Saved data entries
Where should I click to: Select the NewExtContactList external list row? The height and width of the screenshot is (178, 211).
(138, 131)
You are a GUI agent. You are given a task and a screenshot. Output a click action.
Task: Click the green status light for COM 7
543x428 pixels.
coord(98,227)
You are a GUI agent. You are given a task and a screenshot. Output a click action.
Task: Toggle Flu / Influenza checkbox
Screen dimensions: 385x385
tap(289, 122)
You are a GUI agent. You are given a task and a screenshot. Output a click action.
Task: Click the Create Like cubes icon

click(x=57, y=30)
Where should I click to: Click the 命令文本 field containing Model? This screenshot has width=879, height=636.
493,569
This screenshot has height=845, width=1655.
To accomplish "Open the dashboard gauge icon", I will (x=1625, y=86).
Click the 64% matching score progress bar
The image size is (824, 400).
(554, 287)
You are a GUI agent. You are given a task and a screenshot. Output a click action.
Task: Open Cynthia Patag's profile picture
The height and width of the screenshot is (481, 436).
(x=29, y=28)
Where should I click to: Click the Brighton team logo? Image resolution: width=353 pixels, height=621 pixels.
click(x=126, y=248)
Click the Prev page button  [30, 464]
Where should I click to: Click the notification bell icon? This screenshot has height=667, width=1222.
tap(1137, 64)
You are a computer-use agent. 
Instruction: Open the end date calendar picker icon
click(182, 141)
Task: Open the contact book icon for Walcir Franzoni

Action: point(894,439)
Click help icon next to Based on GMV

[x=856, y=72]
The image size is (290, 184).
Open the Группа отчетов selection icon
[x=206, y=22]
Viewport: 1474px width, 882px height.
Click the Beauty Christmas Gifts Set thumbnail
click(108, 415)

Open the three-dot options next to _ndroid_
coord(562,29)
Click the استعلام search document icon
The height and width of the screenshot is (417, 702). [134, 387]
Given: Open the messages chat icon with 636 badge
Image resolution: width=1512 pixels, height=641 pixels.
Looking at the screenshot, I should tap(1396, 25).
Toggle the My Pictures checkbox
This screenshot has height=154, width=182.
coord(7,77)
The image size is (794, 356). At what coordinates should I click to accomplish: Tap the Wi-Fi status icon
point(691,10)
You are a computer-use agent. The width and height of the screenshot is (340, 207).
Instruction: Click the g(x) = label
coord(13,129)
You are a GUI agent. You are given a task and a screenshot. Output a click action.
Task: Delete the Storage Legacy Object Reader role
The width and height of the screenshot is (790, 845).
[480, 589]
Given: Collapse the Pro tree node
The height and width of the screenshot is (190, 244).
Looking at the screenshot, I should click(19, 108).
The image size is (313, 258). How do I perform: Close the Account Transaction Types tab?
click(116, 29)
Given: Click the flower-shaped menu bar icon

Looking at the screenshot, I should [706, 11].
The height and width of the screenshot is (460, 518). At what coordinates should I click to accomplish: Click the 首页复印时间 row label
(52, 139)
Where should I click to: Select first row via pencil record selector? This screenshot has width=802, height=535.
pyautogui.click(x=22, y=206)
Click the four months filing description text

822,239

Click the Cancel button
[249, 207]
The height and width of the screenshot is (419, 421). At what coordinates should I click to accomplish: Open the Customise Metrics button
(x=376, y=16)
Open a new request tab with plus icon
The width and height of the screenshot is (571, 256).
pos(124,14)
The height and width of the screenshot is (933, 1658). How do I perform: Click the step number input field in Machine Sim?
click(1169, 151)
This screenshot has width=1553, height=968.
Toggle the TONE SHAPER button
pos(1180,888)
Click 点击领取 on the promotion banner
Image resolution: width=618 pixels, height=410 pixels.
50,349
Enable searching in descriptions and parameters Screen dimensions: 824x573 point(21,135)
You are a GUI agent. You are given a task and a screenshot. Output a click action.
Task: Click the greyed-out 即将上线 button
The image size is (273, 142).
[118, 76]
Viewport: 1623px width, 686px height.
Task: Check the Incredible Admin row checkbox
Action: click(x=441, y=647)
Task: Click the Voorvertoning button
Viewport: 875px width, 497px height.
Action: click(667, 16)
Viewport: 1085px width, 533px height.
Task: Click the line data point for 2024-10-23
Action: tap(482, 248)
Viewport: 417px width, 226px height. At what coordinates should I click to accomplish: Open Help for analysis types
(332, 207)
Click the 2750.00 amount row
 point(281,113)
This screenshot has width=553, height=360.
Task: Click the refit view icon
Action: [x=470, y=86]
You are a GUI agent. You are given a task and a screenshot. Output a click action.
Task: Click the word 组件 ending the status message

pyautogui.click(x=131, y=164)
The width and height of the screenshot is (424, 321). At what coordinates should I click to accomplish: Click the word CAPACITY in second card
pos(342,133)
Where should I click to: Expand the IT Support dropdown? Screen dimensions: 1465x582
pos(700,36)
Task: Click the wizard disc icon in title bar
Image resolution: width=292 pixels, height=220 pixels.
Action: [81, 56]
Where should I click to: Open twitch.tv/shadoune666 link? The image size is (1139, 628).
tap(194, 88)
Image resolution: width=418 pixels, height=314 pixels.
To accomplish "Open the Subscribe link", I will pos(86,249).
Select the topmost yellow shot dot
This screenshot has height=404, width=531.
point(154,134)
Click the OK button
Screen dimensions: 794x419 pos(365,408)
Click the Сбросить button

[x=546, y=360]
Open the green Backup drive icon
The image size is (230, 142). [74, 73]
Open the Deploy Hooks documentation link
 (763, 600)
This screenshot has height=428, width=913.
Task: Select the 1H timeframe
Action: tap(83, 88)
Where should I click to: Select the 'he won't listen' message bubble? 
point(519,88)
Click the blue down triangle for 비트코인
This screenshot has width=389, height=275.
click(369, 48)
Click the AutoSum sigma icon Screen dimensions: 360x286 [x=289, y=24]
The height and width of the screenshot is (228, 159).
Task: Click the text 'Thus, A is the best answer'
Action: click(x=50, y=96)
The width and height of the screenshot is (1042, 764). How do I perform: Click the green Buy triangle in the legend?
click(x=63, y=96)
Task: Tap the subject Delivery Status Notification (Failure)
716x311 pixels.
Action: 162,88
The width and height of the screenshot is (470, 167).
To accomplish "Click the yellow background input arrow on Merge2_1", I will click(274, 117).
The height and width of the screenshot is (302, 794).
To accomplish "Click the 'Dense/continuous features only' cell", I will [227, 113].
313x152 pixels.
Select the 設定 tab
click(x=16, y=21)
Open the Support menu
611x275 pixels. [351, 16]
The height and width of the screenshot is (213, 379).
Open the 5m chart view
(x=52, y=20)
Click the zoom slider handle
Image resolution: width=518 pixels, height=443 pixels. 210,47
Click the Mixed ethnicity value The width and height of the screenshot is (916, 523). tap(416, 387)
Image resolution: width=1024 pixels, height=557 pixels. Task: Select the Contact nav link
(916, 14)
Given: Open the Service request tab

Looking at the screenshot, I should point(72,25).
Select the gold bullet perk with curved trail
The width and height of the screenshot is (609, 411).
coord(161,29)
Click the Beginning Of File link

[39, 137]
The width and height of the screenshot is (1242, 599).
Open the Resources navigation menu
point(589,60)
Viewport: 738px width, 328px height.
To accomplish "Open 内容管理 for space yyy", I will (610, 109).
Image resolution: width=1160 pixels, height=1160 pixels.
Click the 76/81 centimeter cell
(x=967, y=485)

### TASK
Transcribe the entries above, every line exactly as it reads.

### ANSWER SPACE
Where should I click to: Select the NewExtContactList external list row? The height and width of the screenshot is (178, 211).
(138, 131)
You are a GUI agent. You are given a task and a screenshot. Output a click action.
Task: Click the green status light for COM 7
543x428 pixels.
coord(98,227)
You are a GUI agent. You are given a task and a screenshot. Output a click action.
Task: Toggle Flu / Influenza checkbox
Screen dimensions: 385x385
tap(289, 122)
You are a GUI agent. You are given a task and a screenshot. Output a click action.
Task: Click the Create Like cubes icon

click(x=57, y=30)
Where should I click to: Click the 命令文本 field containing Model? This screenshot has width=879, height=636.
493,569
This screenshot has height=845, width=1655.
To accomplish "Open the dashboard gauge icon", I will (x=1625, y=86).
Click the 64% matching score progress bar
The image size is (824, 400).
(554, 287)
You are a GUI agent. You are given a task and a screenshot. Output a click action.
Task: Open Cynthia Patag's profile picture
The height and width of the screenshot is (481, 436).
(x=29, y=28)
Where should I click to: Click the Brighton team logo? Image resolution: width=353 pixels, height=621 pixels.
click(x=126, y=248)
Click the Prev page button  [30, 464]
Where should I click to: Click the notification bell icon? This screenshot has height=667, width=1222.
tap(1137, 64)
You are a computer-use agent. 
Instruction: Open the end date calendar picker icon
click(182, 141)
Task: Open the contact book icon for Walcir Franzoni

Action: point(894,439)
Click help icon next to Based on GMV

[x=856, y=72]
The image size is (290, 184).
Open the Группа отчетов selection icon
[x=206, y=22]
Viewport: 1474px width, 882px height.
Click the Beauty Christmas Gifts Set thumbnail
click(108, 415)

Open the three-dot options next to _ndroid_
coord(562,29)
Click the استعلام search document icon
The height and width of the screenshot is (417, 702). [134, 387]
Given: Open the messages chat icon with 636 badge
Image resolution: width=1512 pixels, height=641 pixels.
Looking at the screenshot, I should tap(1396, 25).
Toggle the My Pictures checkbox
This screenshot has height=154, width=182.
coord(7,77)
The image size is (794, 356). At what coordinates should I click to accomplish: Tap the Wi-Fi status icon
point(691,10)
You are a computer-use agent. The width and height of the screenshot is (340, 207).
Instruction: Click the g(x) = label
coord(13,129)
You are a GUI agent. You are given a task and a screenshot. Output a click action.
Task: Delete the Storage Legacy Object Reader role
The width and height of the screenshot is (790, 845).
[480, 589]
Given: Collapse the Pro tree node
The height and width of the screenshot is (190, 244).
Looking at the screenshot, I should click(19, 108).
The image size is (313, 258). How do I perform: Close the Account Transaction Types tab?
click(116, 29)
Given: Click the flower-shaped menu bar icon

Looking at the screenshot, I should [706, 11].
The height and width of the screenshot is (460, 518). At what coordinates should I click to accomplish: Click the 首页复印时间 row label
(52, 139)
Where should I click to: Select first row via pencil record selector? This screenshot has width=802, height=535.
pyautogui.click(x=22, y=206)
Click the four months filing description text

822,239

Click the Cancel button
[249, 207]
The height and width of the screenshot is (419, 421). At what coordinates should I click to accomplish: Open the Customise Metrics button
(x=376, y=16)
Open a new request tab with plus icon
The width and height of the screenshot is (571, 256).
pos(124,14)
The height and width of the screenshot is (933, 1658). How do I perform: Click the step number input field in Machine Sim?
click(1169, 151)
This screenshot has width=1553, height=968.
Toggle the TONE SHAPER button
pos(1180,888)
Click 点击领取 on the promotion banner
Image resolution: width=618 pixels, height=410 pixels.
50,349
Enable searching in descriptions and parameters Screen dimensions: 824x573 point(21,135)
You are a GUI agent. You are given a task and a screenshot. Output a click action.
Task: Click the greyed-out 即将上线 button
The image size is (273, 142).
[118, 76]
Viewport: 1623px width, 686px height.
Task: Check the Incredible Admin row checkbox
Action: click(x=441, y=647)
Task: Click the Voorvertoning button
Viewport: 875px width, 497px height.
Action: click(667, 16)
Viewport: 1085px width, 533px height.
Task: Click the line data point for 2024-10-23
Action: tap(482, 248)
Viewport: 417px width, 226px height. At what coordinates should I click to accomplish: Open Help for analysis types
(332, 207)
Click the 2750.00 amount row
 point(281,113)
This screenshot has width=553, height=360.
Task: Click the refit view icon
Action: [x=470, y=86]
You are a GUI agent. You are given a task and a screenshot. Output a click action.
Task: Click the word 组件 ending the status message

pyautogui.click(x=131, y=164)
The width and height of the screenshot is (424, 321). At what coordinates should I click to accomplish: Click the word CAPACITY in second card
pos(342,133)
Where should I click to: Expand the IT Support dropdown? Screen dimensions: 1465x582
pos(700,36)
Task: Click the wizard disc icon in title bar
Image resolution: width=292 pixels, height=220 pixels.
Action: [81, 56]
Where should I click to: Open twitch.tv/shadoune666 link? The image size is (1139, 628).
tap(194, 88)
Image resolution: width=418 pixels, height=314 pixels.
To accomplish "Open the Subscribe link", I will pos(86,249).
Select the topmost yellow shot dot
This screenshot has height=404, width=531.
point(154,134)
Click the OK button
Screen dimensions: 794x419 pos(365,408)
Click the Сбросить button

[x=546, y=360]
Open the green Backup drive icon
The image size is (230, 142). [74, 73]
Open the Deploy Hooks documentation link
 (763, 600)
This screenshot has height=428, width=913.
Task: Select the 1H timeframe
Action: tap(83, 88)
Where should I click to: Select the 'he won't listen' message bubble? 
point(519,88)
Click the blue down triangle for 비트코인
This screenshot has width=389, height=275.
click(369, 48)
Click the AutoSum sigma icon Screen dimensions: 360x286 [x=289, y=24]
The height and width of the screenshot is (228, 159).
Task: Click the text 'Thus, A is the best answer'
Action: click(x=50, y=96)
The width and height of the screenshot is (1042, 764). How do I perform: Click the green Buy triangle in the legend?
click(x=63, y=96)
Task: Tap the subject Delivery Status Notification (Failure)
716x311 pixels.
Action: 162,88
The width and height of the screenshot is (470, 167).
To accomplish "Click the yellow background input arrow on Merge2_1", I will click(274, 117).
The height and width of the screenshot is (302, 794).
To accomplish "Click the 'Dense/continuous features only' cell", I will [227, 113].
313x152 pixels.
Select the 設定 tab
click(x=16, y=21)
Open the Support menu
611x275 pixels. [351, 16]
The height and width of the screenshot is (213, 379).
Open the 5m chart view
(x=52, y=20)
Click the zoom slider handle
Image resolution: width=518 pixels, height=443 pixels. 210,47
Click the Mixed ethnicity value The width and height of the screenshot is (916, 523). tap(416, 387)
Image resolution: width=1024 pixels, height=557 pixels. Task: Select the Contact nav link
(916, 14)
Given: Open the Service request tab

Looking at the screenshot, I should point(72,25).
Select the gold bullet perk with curved trail
The width and height of the screenshot is (609, 411).
coord(161,29)
Click the Beginning Of File link

[39, 137]
The width and height of the screenshot is (1242, 599).
Open the Resources navigation menu
point(589,60)
Viewport: 738px width, 328px height.
To accomplish "Open 内容管理 for space yyy", I will (610, 109).
Image resolution: width=1160 pixels, height=1160 pixels.
Click the 76/81 centimeter cell
(x=967, y=485)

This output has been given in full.